Hello, total beginner here. I’ve been interesting in, and reading about Bayesian analysis for several months now but never had a simple problem in mind until now. I’d be most grateful if someone might give me some guidance on how to proceed with it?
The data I’d like to explore is the US airports waiting time, as published at awt.cbp.gov. I’ve downloaded the entire dataset and have an app that can filter it by airport terminal and dates, in order to give some idea of the answer to questions like “If I fly into JFK at 1100 on a Wednesday in April on AA, how long should I expect my maximum wait time to be?”, which my app filters and shows as:
Now, I could perform a frequentist analysis on this and come up with a distribution of times, but can I do better with a Bayesian analysis? Could I have a distribution that is taken principally from this series, but is also informed by neighboring weekdays and hours, as well as, maybe, the number of flights arriving in that time window?
In order to do that, do I have to do something like take a flatish prior to build a posterior over all my data, then use that as a prior to the terminal/day/time in question?
Are there any examples I could use to get me going?
Another option is that you use a time-series model. That’s more complex, but probably more appropriate for the type of data you’re working with. There are plenty of resources on time-series in PyMC that you can find on google or youtube. You can find a very good intro here: 6. Time Series — Bayesian Modeling and Computation in Python .
Maybe this is too much to take in at once. But it may be useful to have access to several resources in one place, and maybe you can check them up incrementally. Many (as I did) starter with the hierarchical model example and very slowly explored more complex/specific models. May be worth considering starting with a simpler example as well (you’ll probably need different parametrisations for waiting time data, e.g. a Gamma likelihood, etc.). I hope this helps.

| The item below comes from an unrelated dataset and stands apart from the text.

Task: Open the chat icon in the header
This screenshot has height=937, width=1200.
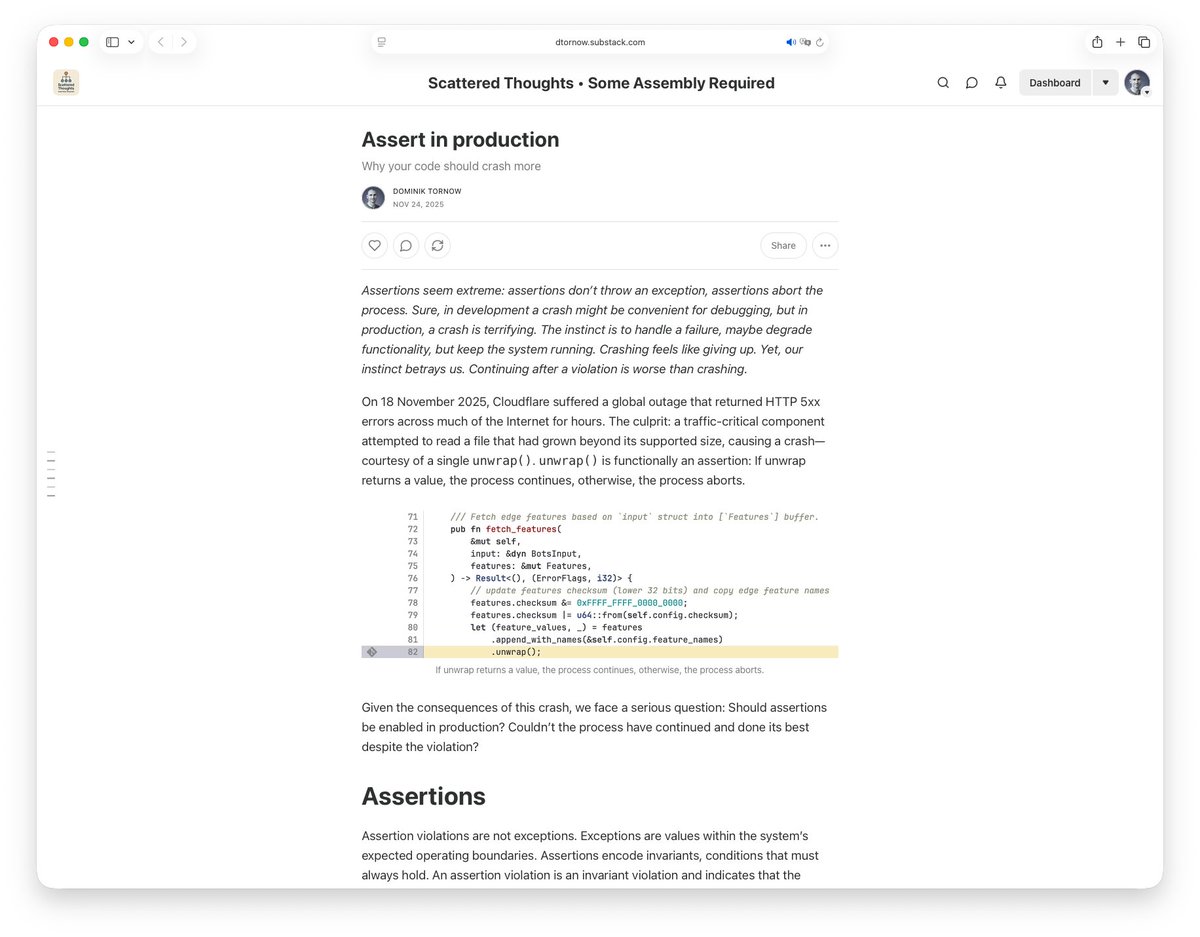Action: coord(971,82)
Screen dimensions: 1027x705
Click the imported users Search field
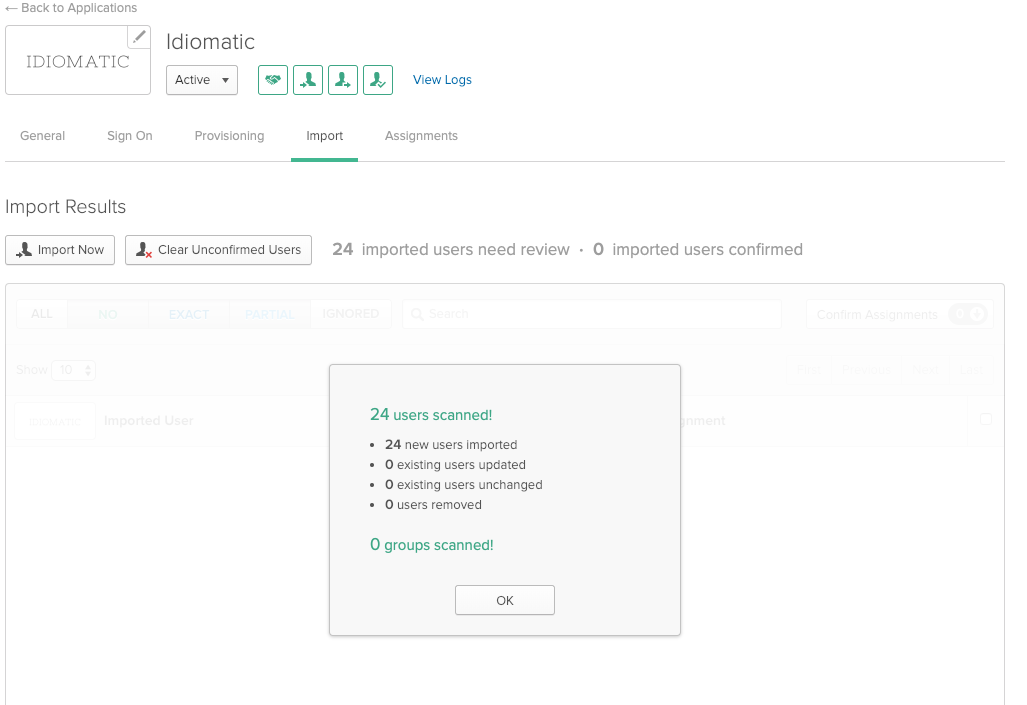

Hi @IanW. If this is one of your first models, then I’d recommend starting off with the “time series as regression” type approach. The chapter in Martin, Kumar & Lao is great on this: 6. Time Series — Bayesian Modeling and Computation in Python. But essentially you ignore the temporal ordering of observations and just model your outcomes as some linear combination of predictors. You could have categorical predictors, such as airlines or airport or whatever. You could also have dummy variables that indicate holiday periods. There are lots of ways to then embellish this model so the approach can become half decent. It could be worth thinking about if you didn’t want to dive into actual time series modeling at this point.